Testworks Usage¶

Testworks is a Dylan unit testing library.

Quick Start¶

For the impatient (i.e., most of us), this section summarizes most of what you need to know to use Testworks.

Add use testworks; to both your test library and test module.

Tests contain arbitrary code and at least one assertion or expectation.

Terminology: An assertion failure terminates the test and skips any further assertions or expectations. (This is normally preferred since it prevents cascading failures.) An expectation failure does not terminate the test. Assertions are Testworks macros that begin with assert- and expectations begin with expect-. When this documentation refers to “assertions” it should be understood to include both kinds of macros.

Example test:

define test test-my-function ()
  let v = do-something();
  assert-equal("expected-value", my-function(v));
  assert-condition(<error>, my-function(v, key: 7), "regression test for bug 12345");
end test;

If there are no assertions in a test it is considered “NOT IMPLEMENTED”, which is displayed in the output (as a reminder to implement it) but is not considered a failure.

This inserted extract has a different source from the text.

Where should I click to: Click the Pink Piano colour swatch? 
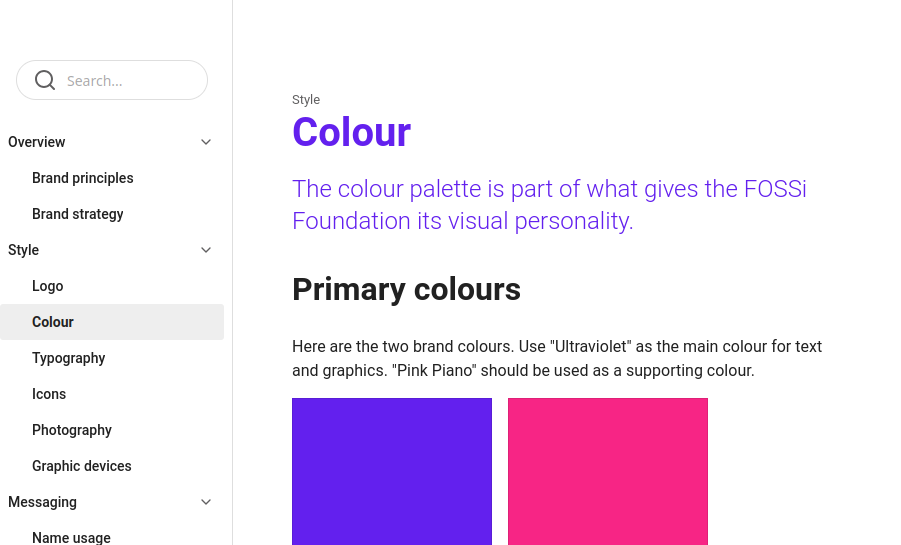click(608, 471)
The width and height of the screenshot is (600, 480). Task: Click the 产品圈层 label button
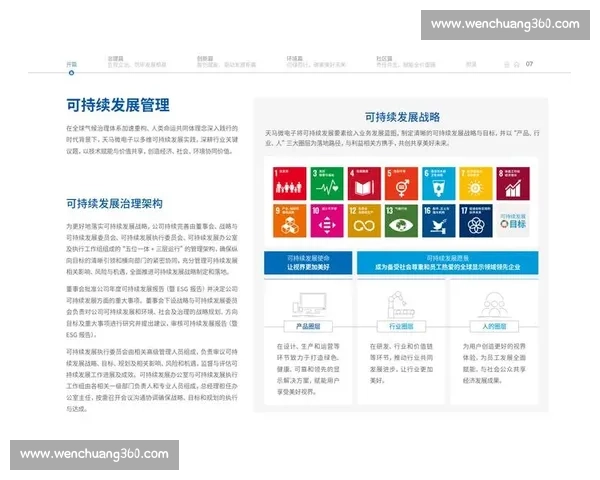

See also: Assertions for other assertion macros.

Benchmarks do not require any assertions and are automatically given the “benchmark” tag:

define benchmark fn1-benchmark ()
  fn1()
end;

Defining Tests¶

Assertions¶

Assertions come in two forms: assert-* macros and expect-* macros. When an assert-* macro fails, it causes the test to fail and the remainder of the test to be skipped. This kind of assertion is generally preferred because it prevents “cascading failures”. In contrast, when an expect-* macro fails, it causes a test failure but the test continues running, so there may be multiple assertion failures recorded for the test.

Note

You may also find check-* macros in existing test suites. These are a deprecated form of assertion, replaced by expect-*.

The benefit of the expect-* macros is that when you’re initially debugging the test it may require fewer iterations if you can see multiple failures in one pass.

An assertion accepts an expression to evaluate and report back on, saying if the expression passed, failed, or crashed (i.e., signaled an error). As an example, in

assert-true(foo > bar)
expect(foo > bar)

the expression foo > bar is compared to #f, and the result is recorded by the test harness.

See the Testworks Reference for detailed documentation on the available assertion macros.

Each assertion macro accepts an optional description (a format string and optional format arguments), after the required arguments, which is displayed if the assertion fails. If the description isn’t provided, Testworks makes one from the expressions passed to the assertion macro. For example, assert-true(2 > 3) produces this failure message:

FAILED: (2 > 3)
  expression "(2 > 3)" evaluates to #f

In general, Testworks should be pretty good at reporting the actual values that caused the failure so it shouldn’t be necessary to include them in the description all the time. Usually if your test iterates over various inputs it’s a good idea to provide a description so the failing input can be easily identified.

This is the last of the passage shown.